Der Entscheid führte allerdings dazu, dass nun Geflüchtete je nach Herkunft unterschiedlich behandelt werden. Hinzu kommt: Der Schutzstatus S ist auf eine rasche Rückkehr ausgerichtet, doch ein baldiges Ende des Krieges zeichnet sich nicht ab.

Was heisst das nun? Mit dieser Frage befasst sich eine Evaluationsgruppe unter Leitung des ehemaligen Aargauer Regierungsrates Urs Hofmann (SP). Im Herbst hat sie einen Zwischenbericht vorgelegt, der Schlussbericht folgt im Sommer. Klar ist schon jetzt: Vieles funktioniert gut, doch punktuell braucht es Anpassungen.

Extrahierte Daten

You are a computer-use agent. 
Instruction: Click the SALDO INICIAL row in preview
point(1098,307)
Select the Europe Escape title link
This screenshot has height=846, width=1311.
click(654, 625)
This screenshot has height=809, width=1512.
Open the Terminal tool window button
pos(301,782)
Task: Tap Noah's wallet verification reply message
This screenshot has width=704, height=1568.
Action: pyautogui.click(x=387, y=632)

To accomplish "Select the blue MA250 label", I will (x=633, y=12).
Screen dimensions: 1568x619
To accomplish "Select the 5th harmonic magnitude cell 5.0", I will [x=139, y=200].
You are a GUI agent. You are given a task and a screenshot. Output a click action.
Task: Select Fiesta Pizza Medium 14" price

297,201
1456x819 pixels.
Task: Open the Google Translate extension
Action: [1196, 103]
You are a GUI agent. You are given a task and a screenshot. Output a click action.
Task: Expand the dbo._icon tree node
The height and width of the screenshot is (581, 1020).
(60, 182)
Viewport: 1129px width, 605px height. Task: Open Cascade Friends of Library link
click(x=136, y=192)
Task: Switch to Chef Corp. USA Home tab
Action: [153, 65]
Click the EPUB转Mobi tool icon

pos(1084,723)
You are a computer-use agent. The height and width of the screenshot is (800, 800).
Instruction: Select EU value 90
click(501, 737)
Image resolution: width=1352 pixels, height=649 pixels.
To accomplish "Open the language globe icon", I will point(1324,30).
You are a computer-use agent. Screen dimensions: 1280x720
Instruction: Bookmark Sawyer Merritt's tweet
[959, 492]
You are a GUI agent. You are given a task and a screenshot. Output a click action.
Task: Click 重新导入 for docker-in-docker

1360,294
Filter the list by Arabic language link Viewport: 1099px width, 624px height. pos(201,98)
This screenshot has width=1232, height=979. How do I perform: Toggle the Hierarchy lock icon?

Kurze Aufgabe 1
Erkläre anhand des Auszugs zum Schutzstatus S, weshalb dessen Ausrichtung nicht zur gegenwärtigen Lage passt. Antworte in ein bis drei Sätzen.
Kurze Aufgabe 2
Setze den Auszug zum Schutzstatus S nach seinem letzten Satz fort.

Erwartete Ausgabe 1
Der Schutzstatus S ist auf eine rasche Rückkehr der Geflüchteten ausgerichtet. Ein baldiges Ende des Krieges zeichnet sich jedoch nicht ab.

Erwartete Ausgabe 2
Das sind die drei grössten Baustellen:

Mangelnde Integration: Nur wenige arbeiten

Der Schutzstatus S ist rückkehrorientiert. Deshalb sind für Personen mit Status S im Gesetz auch keine Gelder zur Förderung der Integration vorgesehen. Die Schweiz hat aber ein Interesse daran, dass sie möglichst rasch arbeiten. «Ein offensichtlicher Widerspruch», sagt Kurt Fluri, FDP-Nationalrat und Mitglied der Evaluationsgruppe. Der Bundesrat hat aus diesem Grund Gelder für Sprachkurse gesprochen, 3000 Franken pro Person und Jahr, und den ukrainischen Flüchtlingen erlaubt, von Anfang an zu arbeiten. 

Doch bislang gelang die Integration in den Arbeitsmarkt nicht: Nur rund 15 Prozent haben eine Stelle gefunden. In vielen anderen Ländern sind es mehr. Am erfolgreichsten sind gemäss einer OECD-Statistik die Niederlande, wo 80 Prozent der ukrainischen Flüchtlinge arbeiten.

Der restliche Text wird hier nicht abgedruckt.